他转过身,停了下来,这时他才突然意识到自己在雷斯林的研究室中。他愣愣的站着,紧靠着门,看着卡拉蒙箭步向前,跪在一个倒卧在血泊当中的身形前。坦尼斯看见那黑袍,认出他是达拉马。但是他没有反应,似乎无法动弹。
在门外的黑暗让人窒息,似乎尘封了数百年之久。但是这里的邪恶是活生生的,它脉动着、跳跃着、抽搐着。它的寒气从架上深蓝色的法术书流泄而出,高温的气息则从黑色封面,标示着沙漏咒符的法术书中缓缓溢出。他恐惧的目光转到那些试管中,看见其中有着受尽折磨的眼珠回瞪着他。香料、泥土、蕈类和玫瑰的香气混和在一起,让他不停的咳嗽;最要命的是,还有那人肉烧焦的甜味飘散在空气中。
然后,他的目光被角落散发出来的光芒给捕捉住了。

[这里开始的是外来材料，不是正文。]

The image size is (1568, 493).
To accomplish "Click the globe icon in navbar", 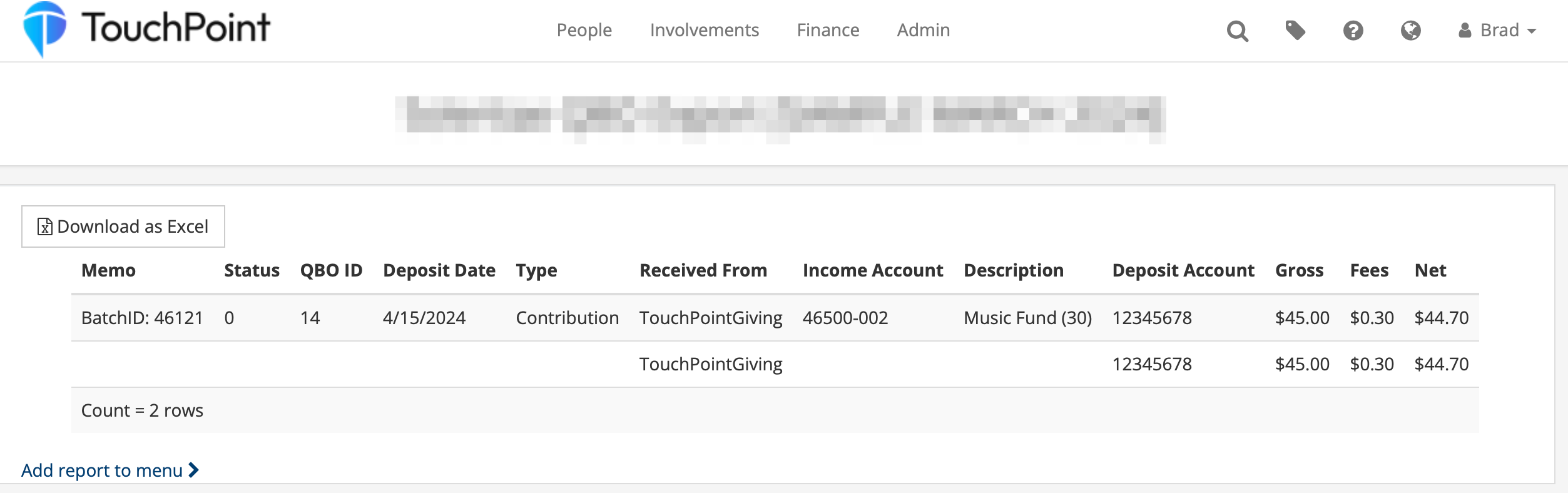I will tap(1410, 30).
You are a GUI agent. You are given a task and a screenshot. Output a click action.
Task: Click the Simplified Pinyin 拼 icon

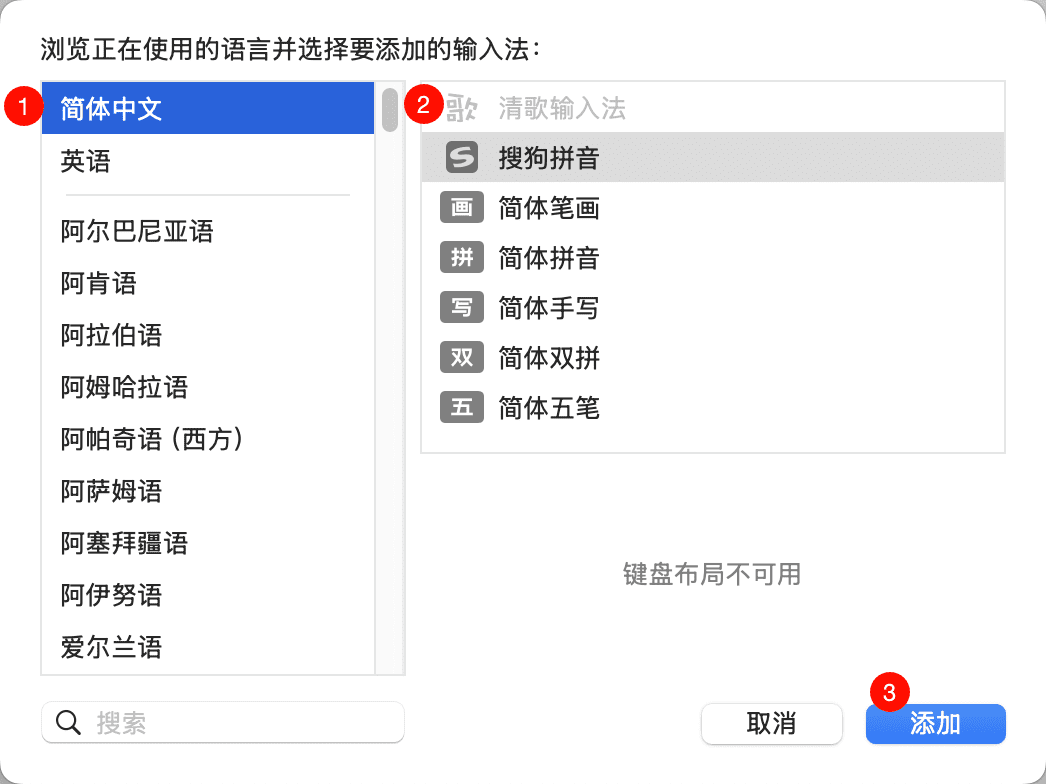(x=461, y=258)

那光芒十分美丽,却让他心中充满恐惧和敬畏,让他禁不住想起和黑暗之后的短暂会晤。他僵硬的瞪着那光芒。它似乎是由所有的颜色混搅在一起的。但是,在他因为着迷和畏惧而无法动弹的眼光中,五彩斑斓的光芒分散开来,独立成五种颜色的龙头。
一个通道!坦尼斯突然意识到。五个龙头直立在一个金色的台座上,他们的颈项拱卫着一个椭圆形。每一个龙头都弯向前,被结冻在无声的嘶吼中?坦尼斯看着椭圆形中的黑暗虚无。什么都没有,一切都静止不动。万有兽空,却又隐含着奇循的生命力。他突然间明白这通道是和什么地方连接在这一起,这让他全身仿佛泡进冰水中。
“时空通道,”卡拉蒙注意到坦尼斯无神的双眼和苍白的脸孔。
“来吧,帮我个忙。”
“你要进去那里?”坦尼斯暴躁的说,对大汉的冷静感到十分讶异。他走过房间,站到朋友身边。“卡拉蒙,不要傻了!”
“我没有选择,坦尼斯,”卡拉蒙的脸上出现了冷静,而且下定决心的表情。坦尼斯开口要争辩,但卡拉蒙已经背对着他,低头察看着那受伤的黯精灵。
“我亲眼目睹过这个世界的末日!”他提醒坦尼斯。
坦尼斯强将各种理由吞了回去,在达拉马的身边跪了下来。黯精灵用最后的力气倚靠着墙壁,半坐着,以便能够面对时空通道。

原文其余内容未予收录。